Developing relationships inside the office and with local partners will pay dividends in “very high-stress, life-threatening situations,” Cooley said. He noted as an example that when Hurricane Harvey passed through Corpus Christi, Texas, in 2017, meteorologists already engaging in impact-based forecasting had the relationships in place to tell local emergency managers exactly when the eye of the storm was passing through the city so rescue operations could take place.
“We were literally on the radio with them: ‘You’ve got 20 minutes left. You’ve got 15 minutes left. You’ve got 10 minutes left,' ” Cooley recalled.
He added that life-saving work was only possible because of the preparations the meteorologists had taken.
“They know our mannerisms,” he said. “We’re helping emergency managers make the best decisions they can.”
As NWS looks to engage in more of that type of cooperation, management plans to lean on the simpler job classification and smoother career path—paving the way from GS-5 to GS-12—to enable it. And from Cooley’s telling, the “consistent message” NWS has heard from the nearly 1,000 meteorologists impacted by the changes is one of excitement.
Dan Sobien, president of the NWS union, called that a “huge mischaracterization.” The employees’ union generally agrees with the principle of making it easier for those currently labeled as “interns” to make it to the top of that path, known as journeymen. Many of those affected, however, believe the specifics of the plan are designed to take away their rights.
“It’s a very thin veil,” Sobien said. “They’re trying to hide what they’re trying to do.”
Currently under the NWS Employees Organization contract, an employee hired as a GS-5 who maintains satisfactory evaluations and has done the qualifying work is automatically entitled to promotions.
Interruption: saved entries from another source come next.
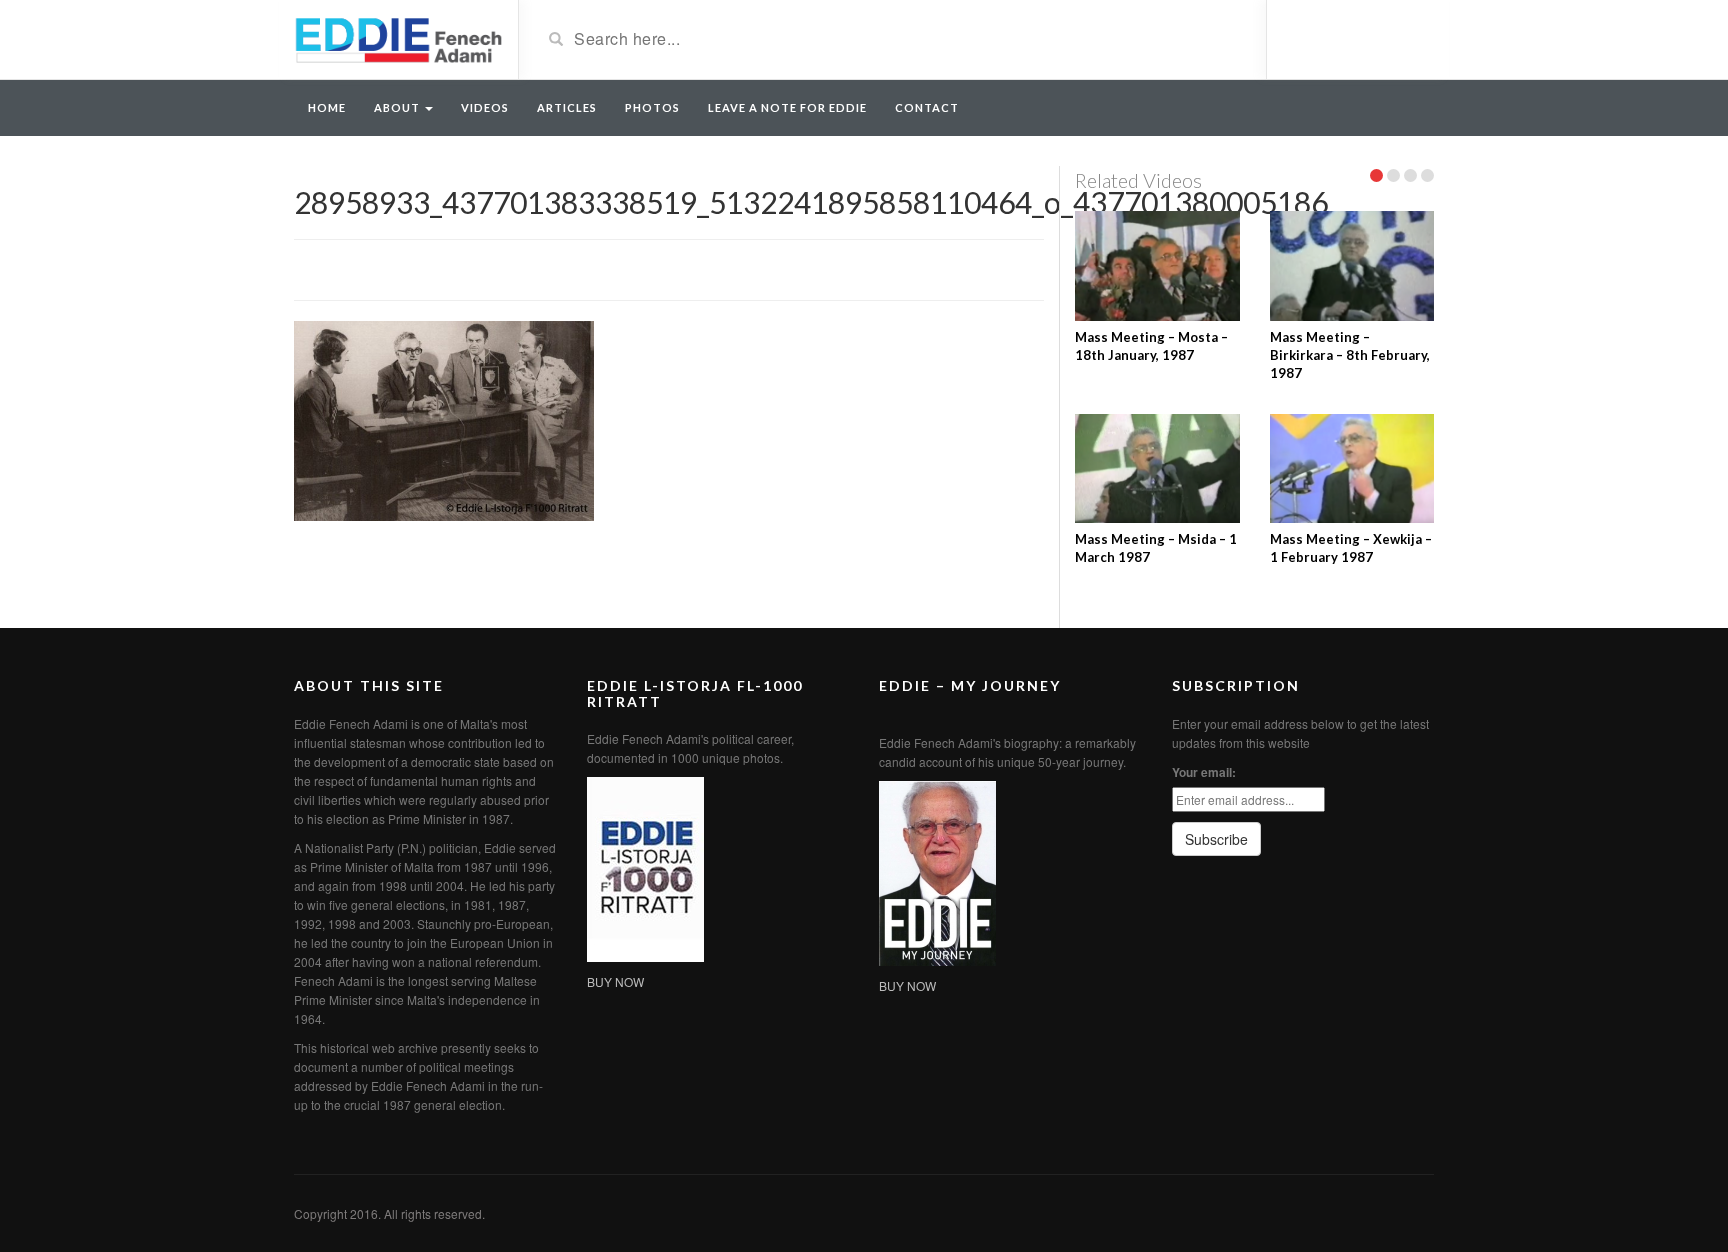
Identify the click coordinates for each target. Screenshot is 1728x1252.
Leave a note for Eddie (787, 107)
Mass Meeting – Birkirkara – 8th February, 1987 (1350, 355)
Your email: (1204, 772)
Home (327, 107)
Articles (567, 107)
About (398, 107)
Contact (927, 107)
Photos (652, 107)
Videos (485, 107)
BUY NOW (615, 981)
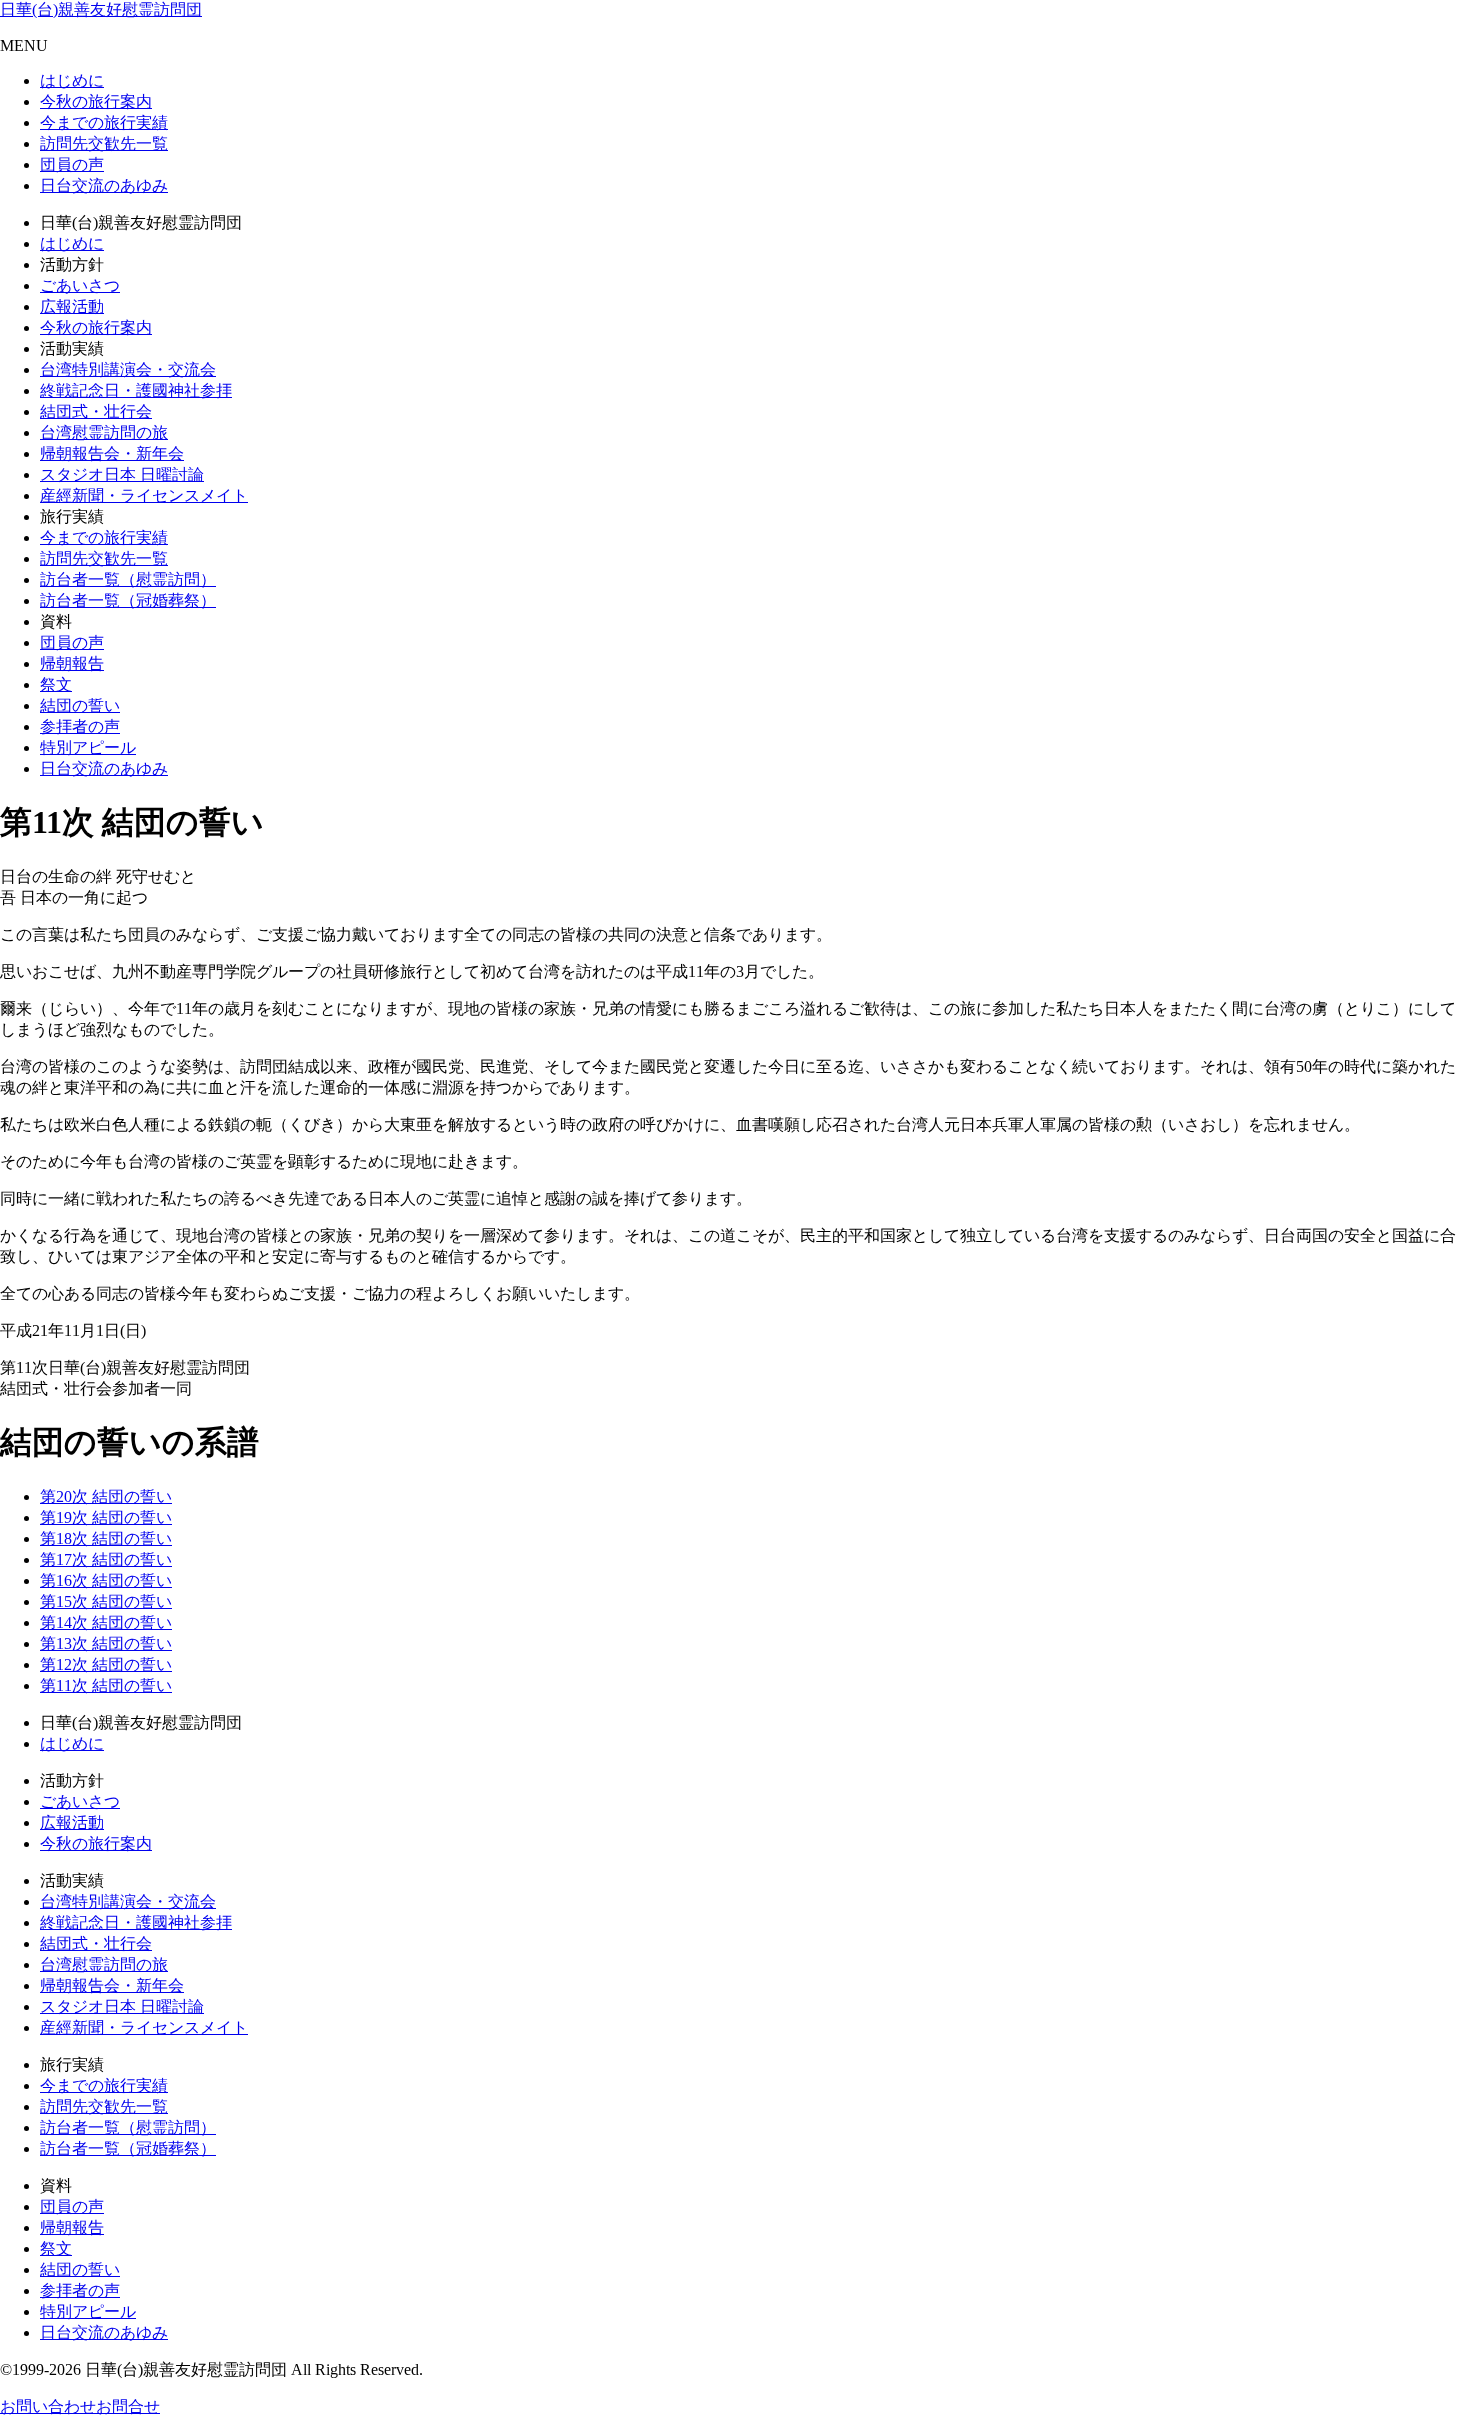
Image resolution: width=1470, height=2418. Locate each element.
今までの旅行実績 (104, 122)
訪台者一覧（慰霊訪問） (128, 579)
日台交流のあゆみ (104, 185)
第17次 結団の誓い (106, 1559)
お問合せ (128, 2406)
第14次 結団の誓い (106, 1622)
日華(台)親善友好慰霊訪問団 (101, 9)
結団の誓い (80, 705)
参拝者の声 (80, 726)
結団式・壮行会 (96, 411)
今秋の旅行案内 (96, 101)
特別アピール (88, 747)
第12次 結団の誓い (106, 1664)
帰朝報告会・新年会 (112, 453)
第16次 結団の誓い (106, 1580)
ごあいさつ (80, 285)
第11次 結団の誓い (106, 1685)
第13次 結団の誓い (106, 1643)
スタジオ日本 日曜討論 (122, 474)
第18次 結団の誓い (106, 1538)
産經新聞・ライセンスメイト (144, 495)
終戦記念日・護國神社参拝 (136, 390)
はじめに (72, 80)
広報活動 (72, 306)
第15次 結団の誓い (106, 1601)
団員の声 (72, 164)
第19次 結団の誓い (106, 1517)
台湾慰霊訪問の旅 (104, 432)
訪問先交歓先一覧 (104, 143)
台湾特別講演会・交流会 (128, 369)
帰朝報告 (72, 663)
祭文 (56, 684)
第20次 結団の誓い (106, 1496)
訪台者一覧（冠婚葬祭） (128, 600)
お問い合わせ (48, 2406)
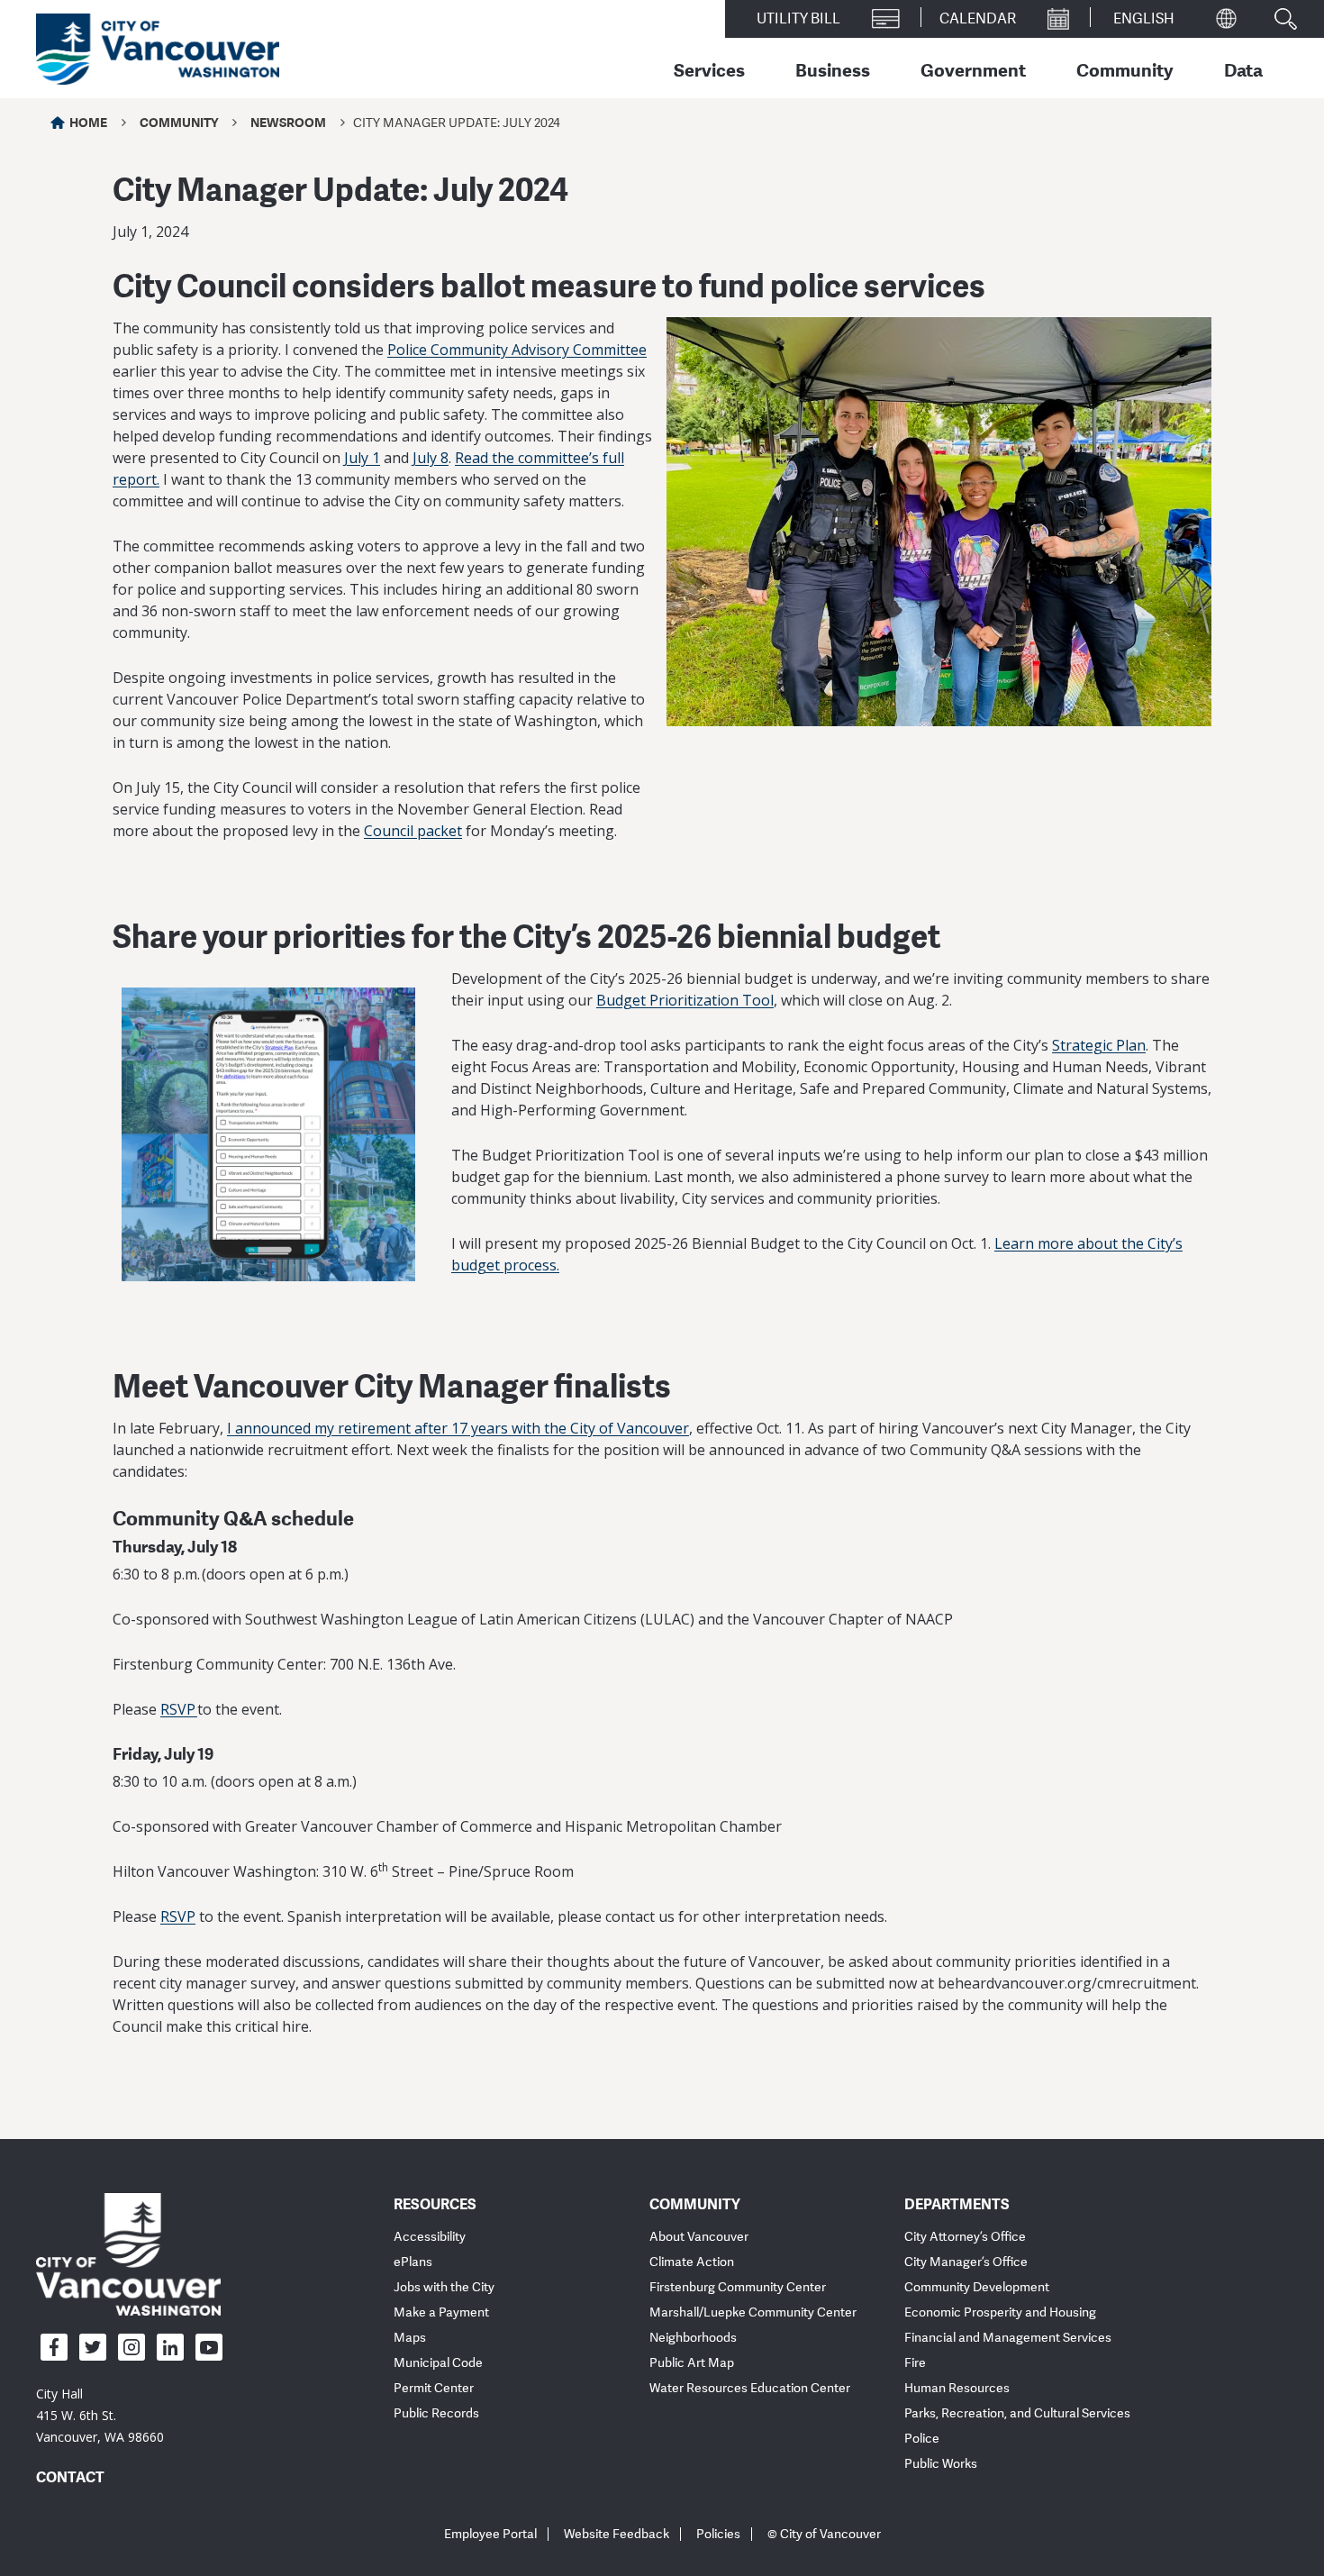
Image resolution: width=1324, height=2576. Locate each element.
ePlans (413, 2262)
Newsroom (288, 122)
The new plan would take away that right, Sobien said, leaving it up to management to determine who receives those career ladder promotions. In a meeting with management last week, Sobien said agency officials denied that was their intention.
“The concept is not a bad one,” Sobien said. “The union has no interest in someone who is unqualified sitting in front of a radar. But there has to be some limitations there.”
Other concerns the union has voiced include making it more difficult for meteorologists to apply to new duty locations and opening up the possibility to the removal of hydrometeorological technicians. The employee organization has filed its grievance with management, which has another week to respond. If it does not, the petition will move to binding arbitration. Sobien expressed confidence his side would prevail.
“If they implement it, I think it’s very likely an arbitrator will tell them later this year they will have to unwind the whole thing,” he said. “Moving forward with this would be management malpractice.”
NWS said it only decided to implement the changes after a review of its workforce practices by McKinsey and Co. Cooley suggested employees should not have concerns about the new system as the agency has “a very competent workforce” and a “good number” of those eligible will earn their promotions. He added that most employees will see the ease at staying in one place as a perk, rather than a flaw of the changes.
Ultimately, he said, the reforms are aimed at appeasing the workforce and modernizing it in response to a more complex set of responsibilities.
The old system is “something that might have made sense in 1990, but doesn’t make sense now,” Cooley said. Now the agency will “give people the opportunity to get involved in a wider variety of work and our population of forecasters, especially our younger forecasters, are telling us that’s what they want to do.”